### TEXT TO READ
Why Become a Web Developer?
The opportunities facing web developers in today’s digital world are endless. As an increasing number of businesses undergo digital transformations, the need for web developers is higher than ever before. Those with the skills to build websites and software are highly attractive to employers. The U.S. Bureau of Labor projected the employment of web developers to grow by 13% between now and 2028 with a rate “much faster than the average for all occupations.”
Indeed.com estimates the average annual salary for an entry level web developer in the US to be $60,711 a year with the average salary increasing to $102,050 for senior web developers with more years of experience. We’ve found that number to hold true for our Momentum graduates. In fact, on average Momentum graduates make starting salaries of $65,236 a year. A career in web development will provide you with job flexibility, a great salary, and engaging work in a field that is constantly evolving. If you’re considering a career change, look no further than web development.
Becoming a Web Developer from Scratch
So, you’ve learned all about web development and have decided it may be the career for you, but where do you go from here? Entering the tech field with no experience can feel daunting, but there are plenty of resources out there to help get you started. Once you have familiarized yourself with the basics and have a general understanding of what software development is, it’s time to invest in a program that is right for you and become a certified web developer. Momentum offers both Immersive and Part-Time coding courses so you are sure to find a program that fits with your schedule.

### DATASET EXCERPTS
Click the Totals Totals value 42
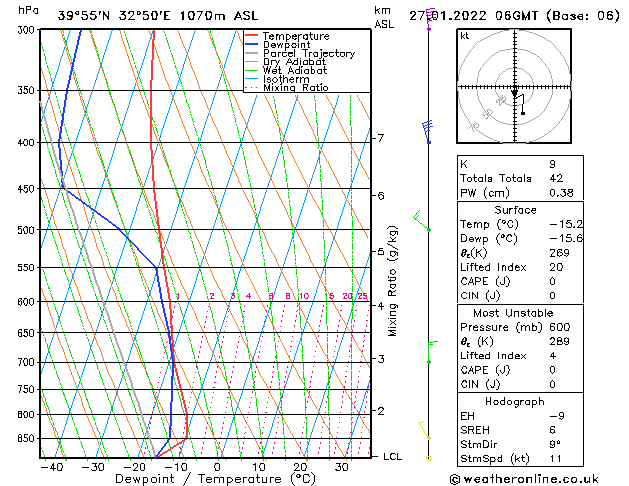 pyautogui.click(x=556, y=178)
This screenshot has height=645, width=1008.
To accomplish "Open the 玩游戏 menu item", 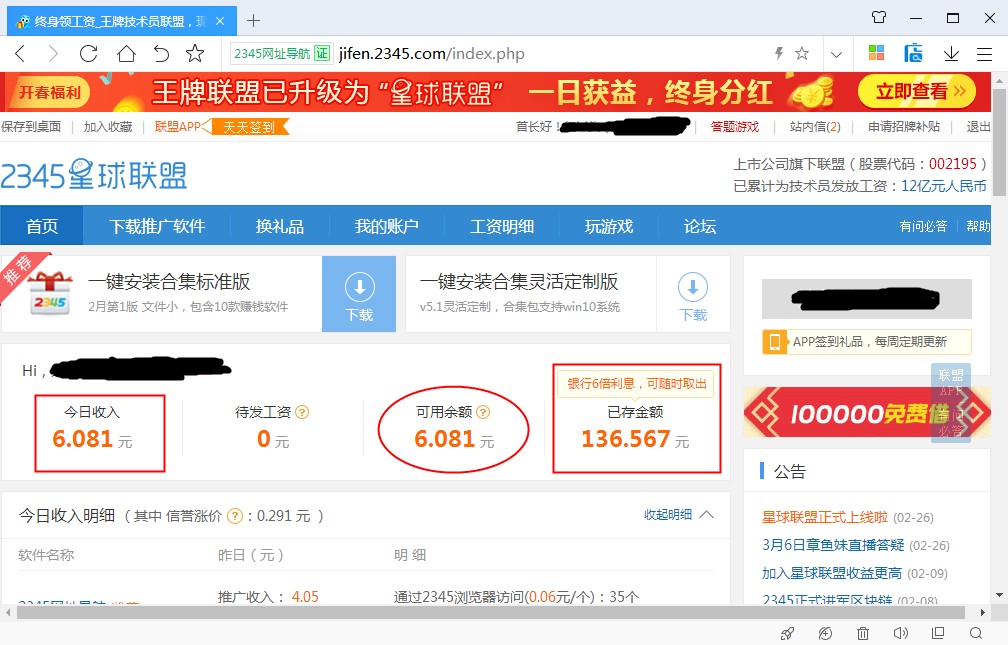I will 608,226.
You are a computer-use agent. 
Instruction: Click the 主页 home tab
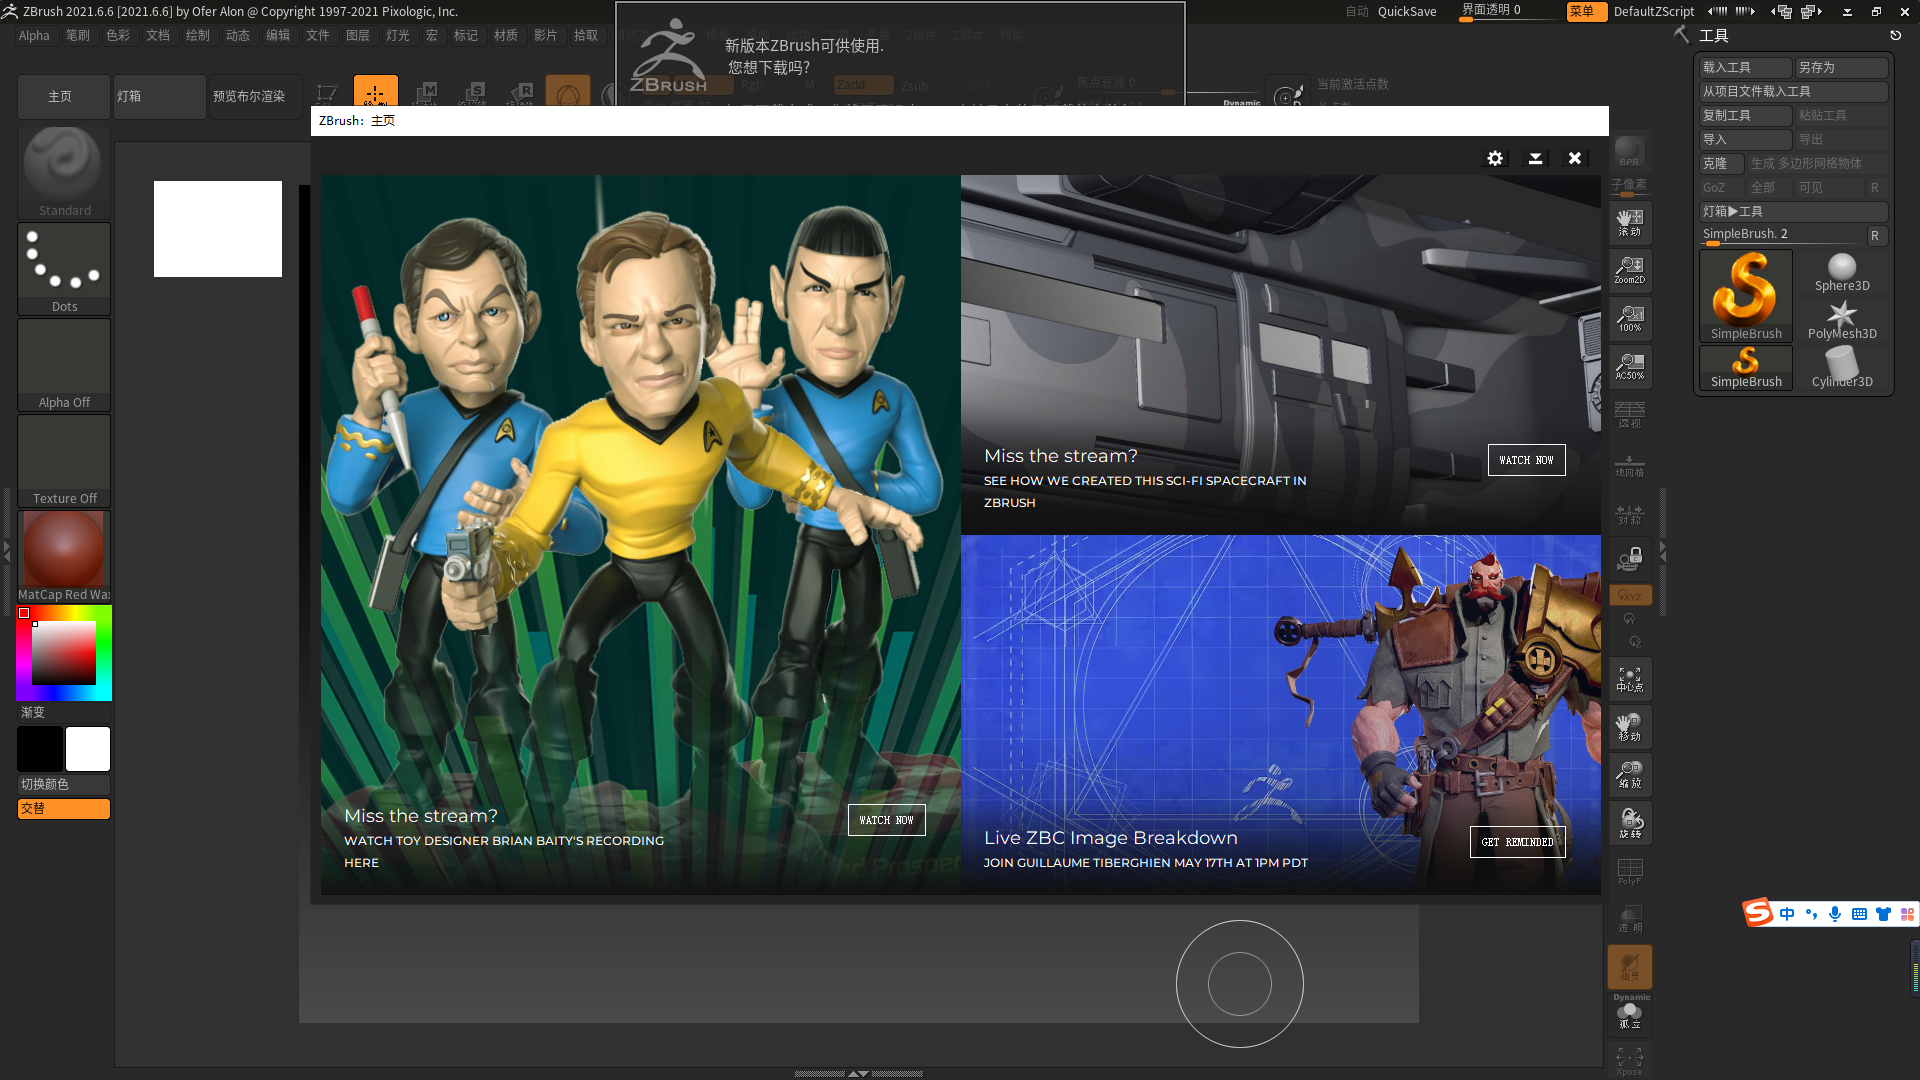(62, 94)
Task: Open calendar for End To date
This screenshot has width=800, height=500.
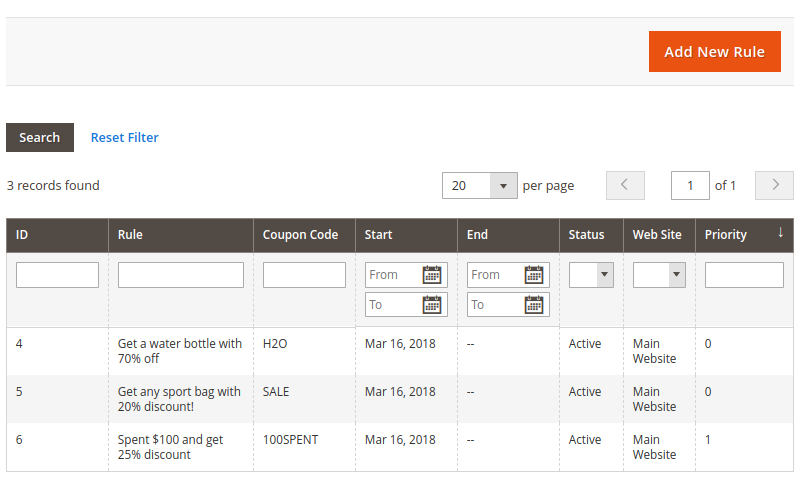Action: pos(534,305)
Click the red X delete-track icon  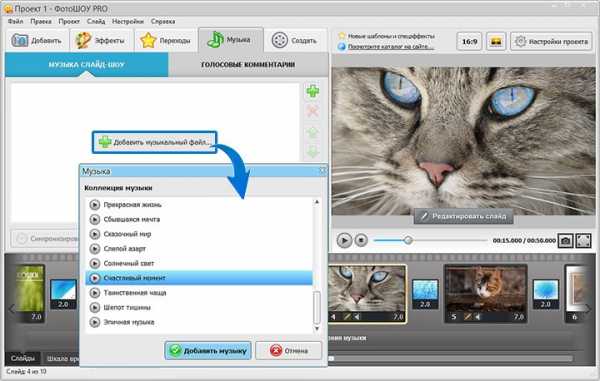(313, 112)
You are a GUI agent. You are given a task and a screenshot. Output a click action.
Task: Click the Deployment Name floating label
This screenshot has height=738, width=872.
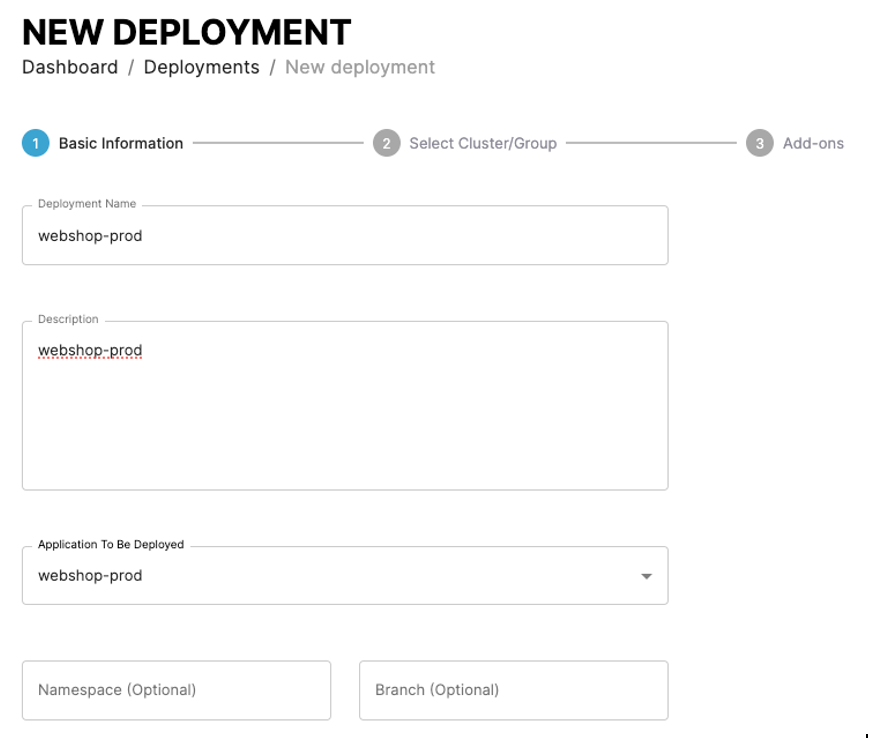[x=87, y=204]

### PROBLEM DESCRIPTION
Write out, word for word, the passage of the text on becoming a web developer between "Becoming a Web" and "with your schedule.", inclusive.

### RIGHT ANSWER
Becoming a Web Developer from Scratch
So, you’ve learned all about web development and have decided it may be the career for you, but where do you go from here? Entering the tech field with no experience can feel daunting, but there are plenty of resources out there to help get you started. Once you have familiarized yourself with the basics and have a general understanding of what software development is, it’s time to invest in a program that is right for you and become a certified web developer. Momentum offers both Immersive and Part-Time coding courses so you are sure to find a program that fits with your schedule.